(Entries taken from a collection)
▶

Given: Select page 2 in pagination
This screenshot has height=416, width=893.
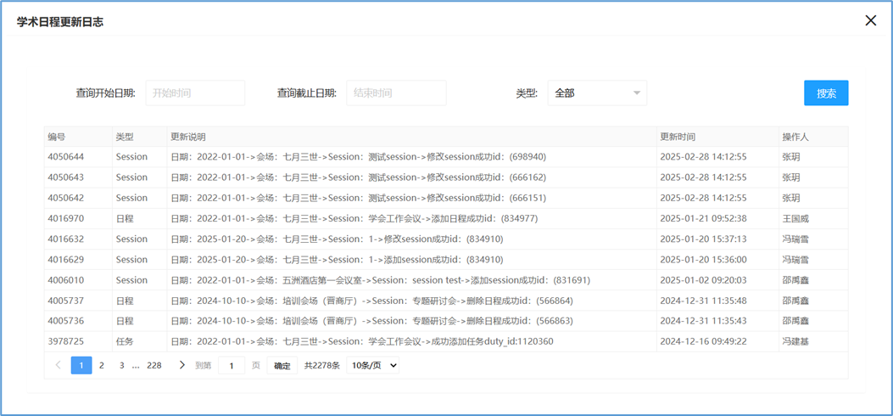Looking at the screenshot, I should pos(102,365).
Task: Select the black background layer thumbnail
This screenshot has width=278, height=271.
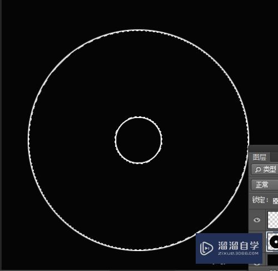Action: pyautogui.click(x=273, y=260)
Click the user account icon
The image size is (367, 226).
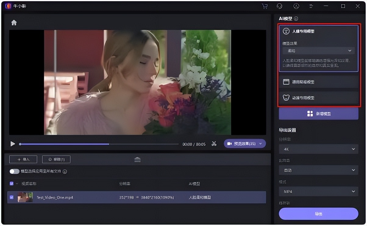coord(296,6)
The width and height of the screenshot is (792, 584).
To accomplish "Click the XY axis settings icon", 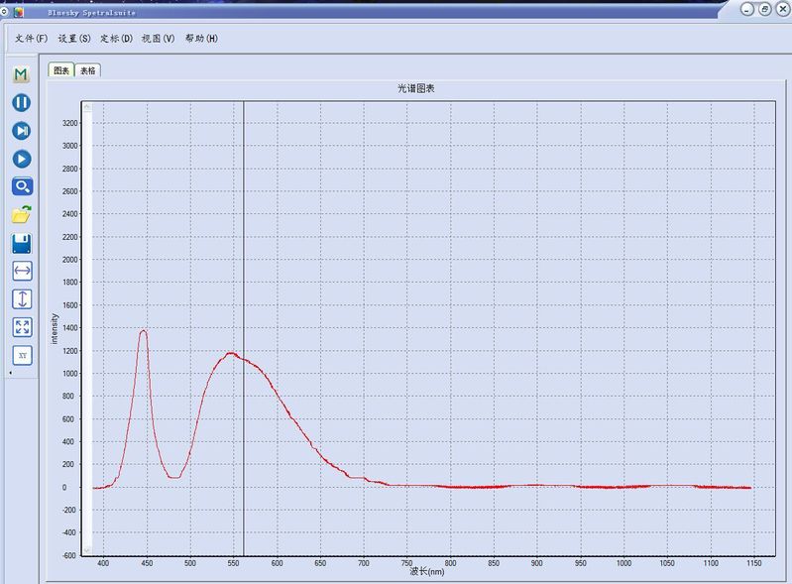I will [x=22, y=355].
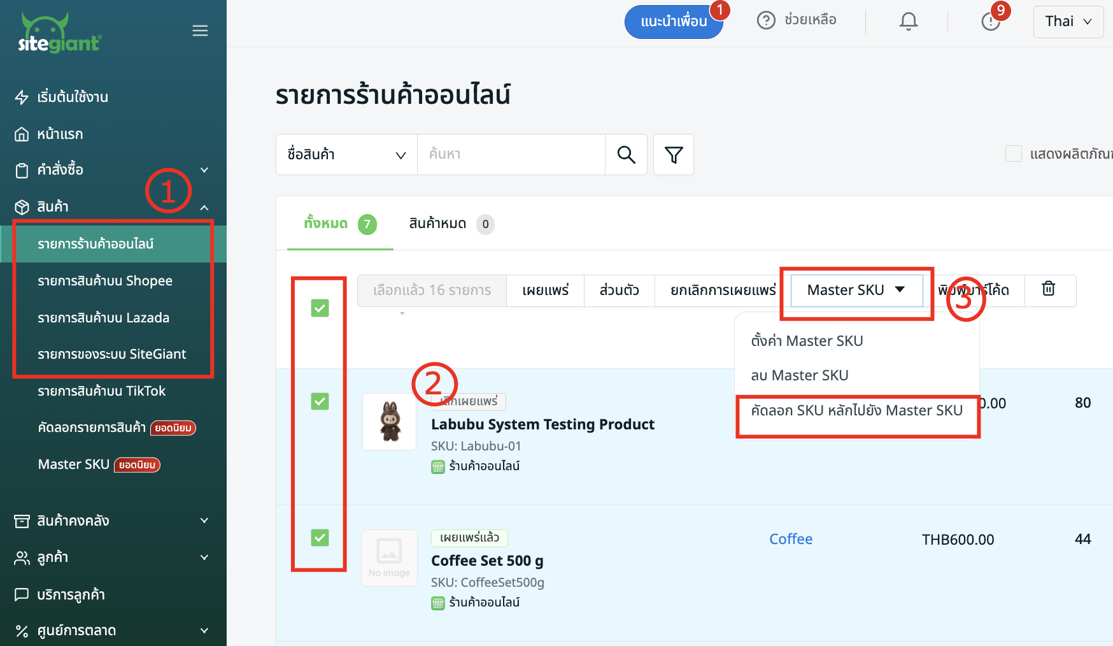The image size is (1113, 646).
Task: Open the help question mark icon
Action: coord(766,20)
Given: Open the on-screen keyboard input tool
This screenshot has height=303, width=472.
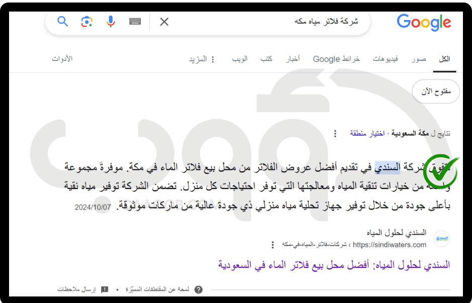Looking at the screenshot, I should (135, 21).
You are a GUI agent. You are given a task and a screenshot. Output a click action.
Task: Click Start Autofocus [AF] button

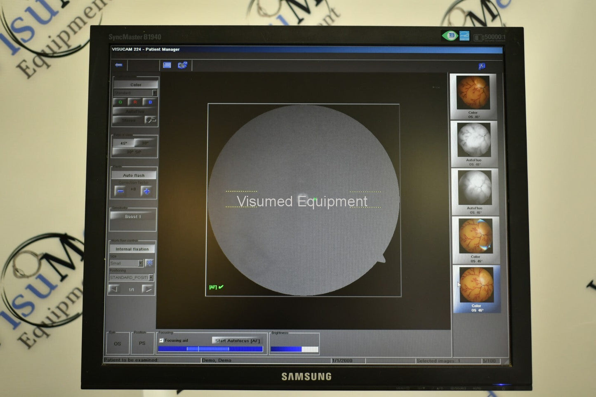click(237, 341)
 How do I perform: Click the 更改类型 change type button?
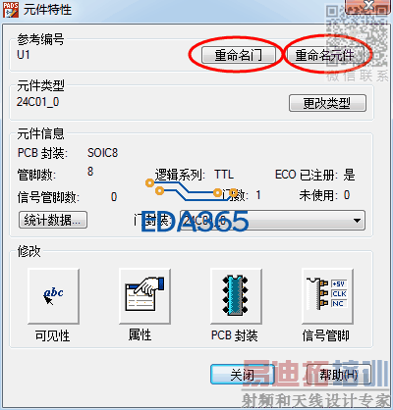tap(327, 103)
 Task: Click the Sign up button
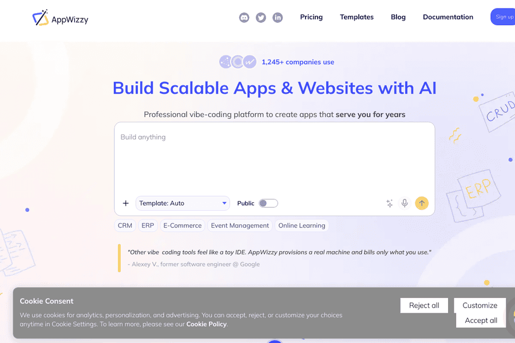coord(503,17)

◀

## Work task
Return all lines from the entries that contain the string "Select".

## Expected output
Given: Select page 2 in pagination
Task: Select the black background layer thumbnail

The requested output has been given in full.